Histoire philosophique et politique des établissemens et du commerce des Européens dans les deux Indes/Livre XIV/Chapitre 48

XLVIII. Quel doit être le ſort futur des iſles de l’Amérique.

Mais cette partie du Nouveau-Monde, que deviendra-t-elle ? Les établiſſemens qui la rendent floriſſante, reſteront-ils aux nations qui les ont formés ? changeront-ils de maître ? S’il y arrive une révolution, en faveur de quel peuple ſe fera-t-elle, & par quels moyens ? Grande matière aux conjectures : mais il faut les préparer par quelques réflexions.

Les iſles ſont dans une dépendance entière de l’ancien monde, pour tous leurs beſoins. Ceux qui ne regardent que le vêtement, que les moyens de culture, peuvent ſupporter des délais. Mais le moindre retard dans l’approviſionnement des vivres, excite une déſolation univerſelle, une ſorte d’alarme, qui fait plutôt déſirer, que craindre l’approche de l’ennemi. Auſſi paſſe-t-il en proverbe aux colonies, qu’elles ne manqueront jamais de capituler devant une eſcadre, qui, au lieu de barils de poudre à canon, armera ſes vergues de barils de farine. Prévenir cet inconvénient, en obligeant les habitans de cultiver pour leur ſubſitance, ce ſeroit ſapper par les fondemens l’objet de l’établiſſement, ſans utilité réelle. La métropole ſe priveroit d’une grande partie des riches productions qu’elle reçoit de ſes colonies, & ne les préſerveroit pas de l’invaſion.

[Exercices à réaliser]
A) Relevez toutes les phrases interrogatives du passage sur le sort futur des îles de l'Amérique, en les citant telles qu'elles y figurent.
B) Prolongez le passage sur le sort futur des îles de l'Amérique en reprenant après sa dernière phrase, dans la même langue et le même style.

[Documents rassemblés]
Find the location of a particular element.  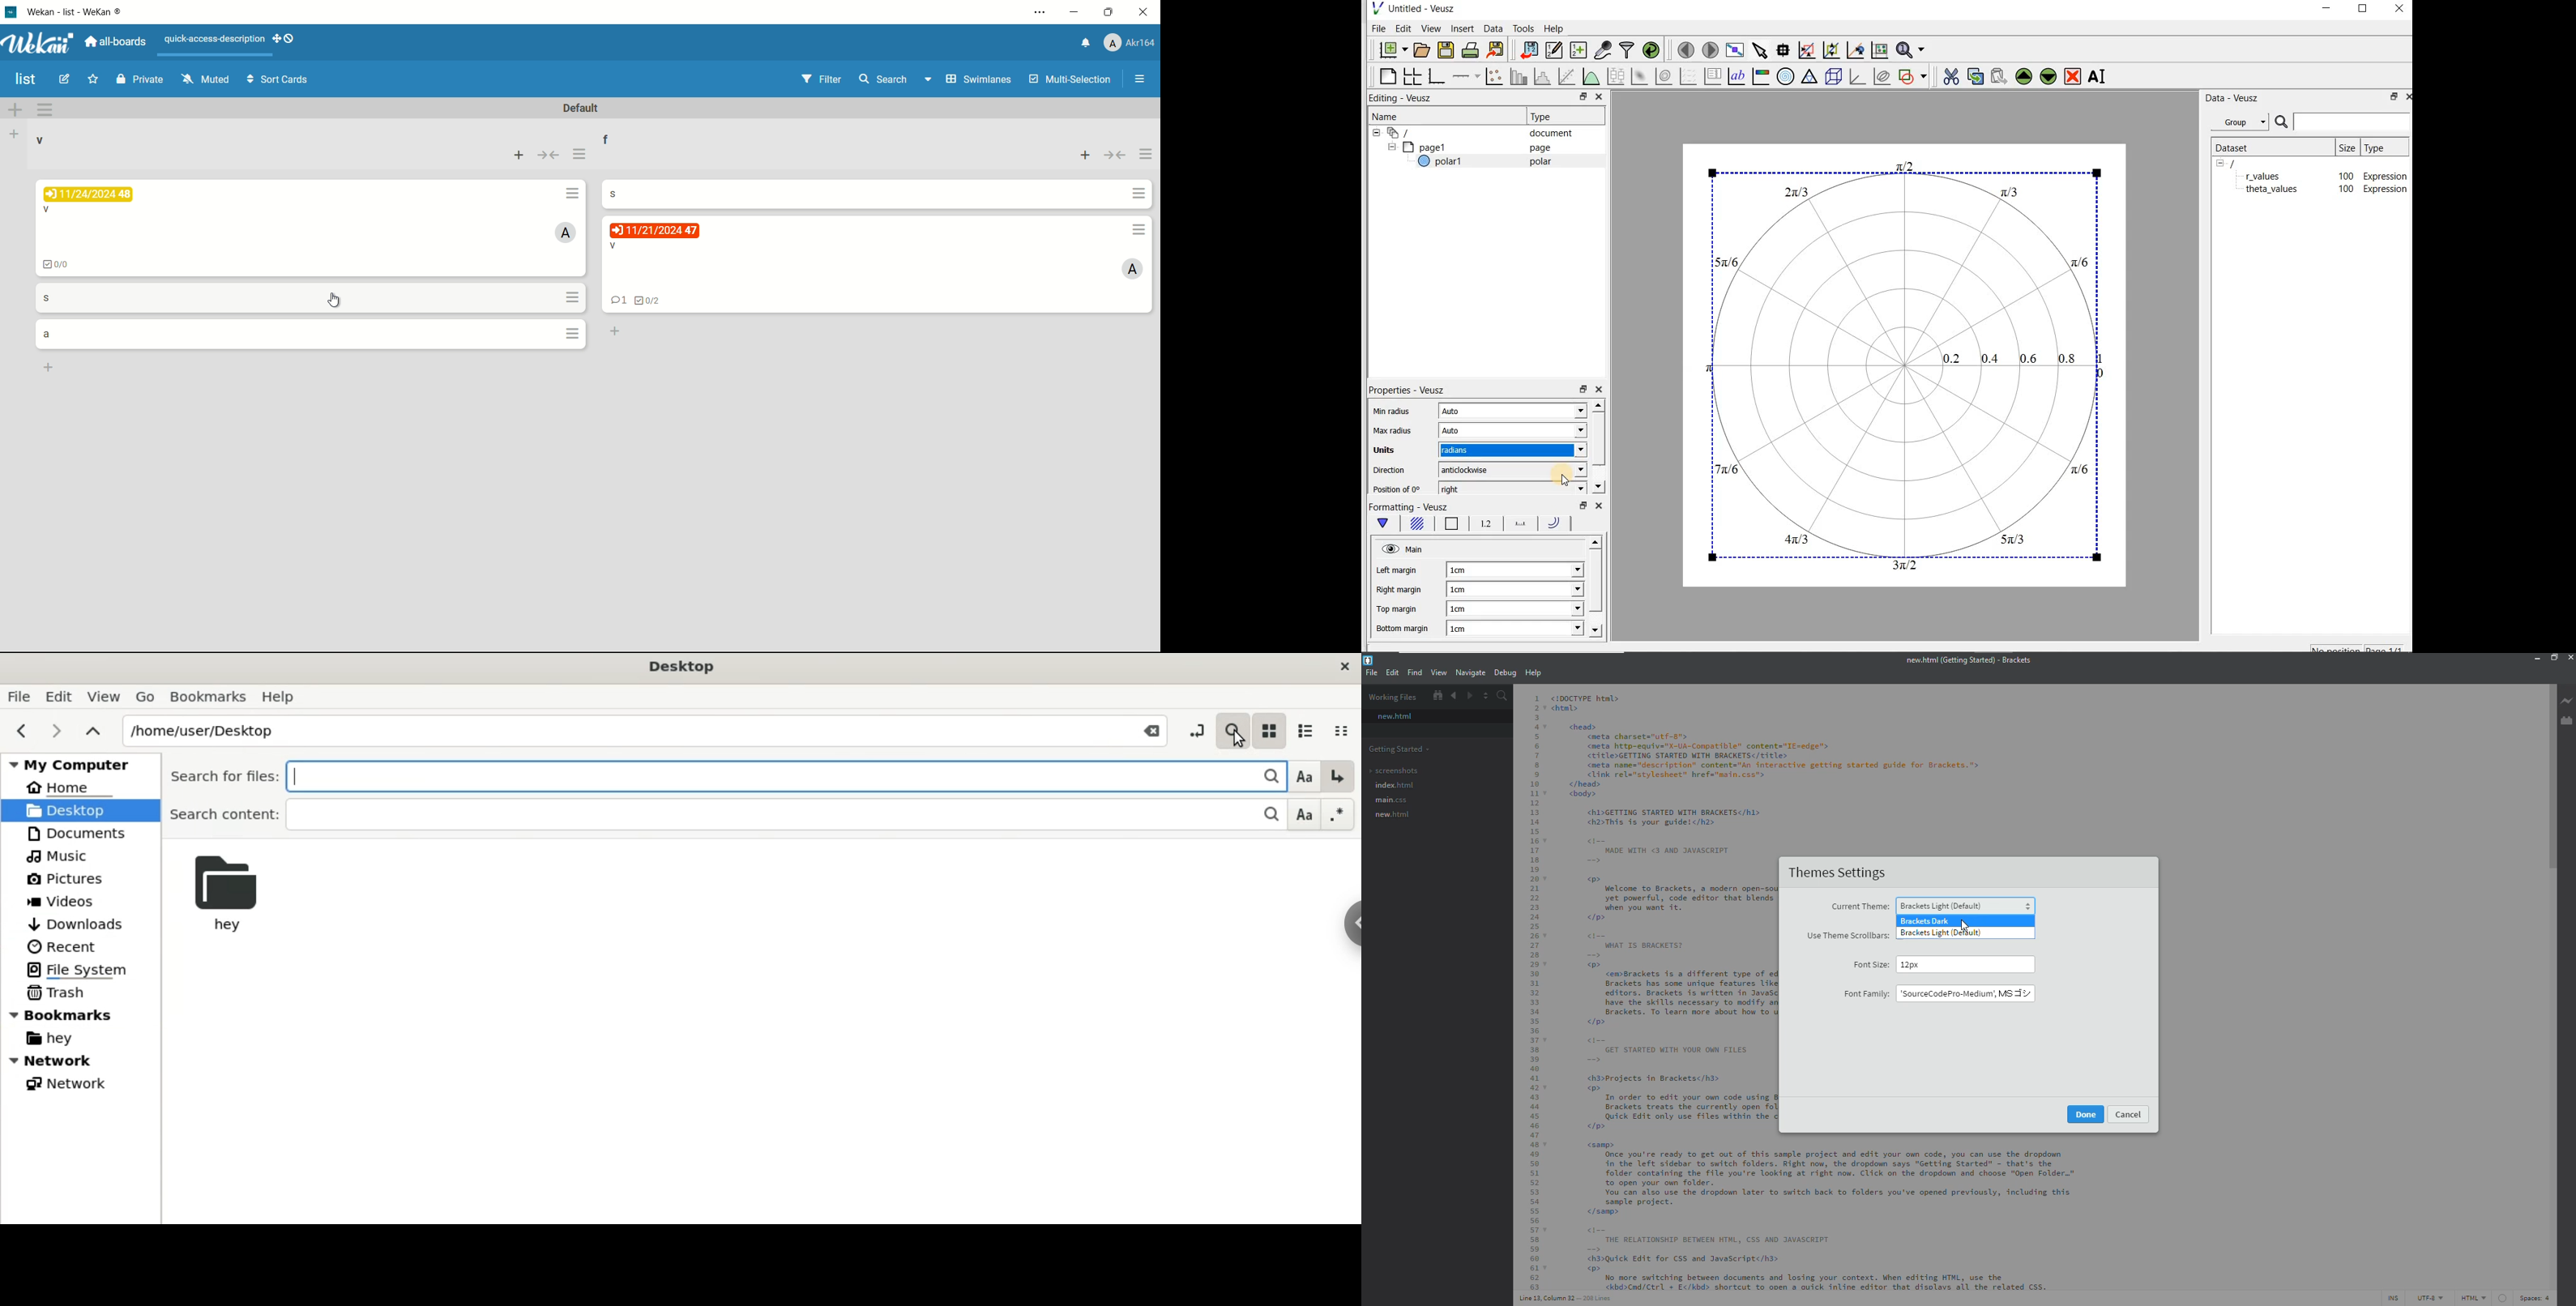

[Réponses aux exercices]
A)
- « Mais cette partie du Nouveau-Monde, que deviendra-t-elle ? »
- « Les établiſſemens qui la rendent floriſſante, reſteront-ils aux nations qui les ont formés ? »
- « changeront-ils de maître ? »
- « S'il y arrive une révolution, en faveur de quel peuple ſe fera-t-elle, & par quels moyens ? »

B)
En vain eſpéreroit-on repouſſer une deſcente avec des nègres, qui, nés dans un climat où la molleſſe étouffe tous les germes du courage, ſont encore avilis par la ſervitude, & ne peuvent mettre aucun intérêt dans le choix de leurs tyrans. Dans de telles mains, les meilleures armes doivent être impuiſſantes. On pourroit même craindre qu’ils ne les tournâſſent contre leurs impitoyables oppreſſeurs.

Les blancs paroiſſent de meilleurs défenſeurs pour les colonies. Outre le courage qu’inſpire naturellement la liberté, ils doivent être encore animés de celui qui appartient excluſivement aux grands propriétaires. Ce ne ſont pas des hommes avilis par des travaux groſſiers, par des occupations obſcures, ou par l’indigence. L’empire abſolu qu’ils exercent dans leurs plantations, a dû leur inſpirer de la fierté & agrandir leur âme. Mais diſpersés dans de vaſtes héritages y que peuvent-ils en ſi petit nombre ? quand ils pourroient empêcher une invaſion, le voudroient-ils ?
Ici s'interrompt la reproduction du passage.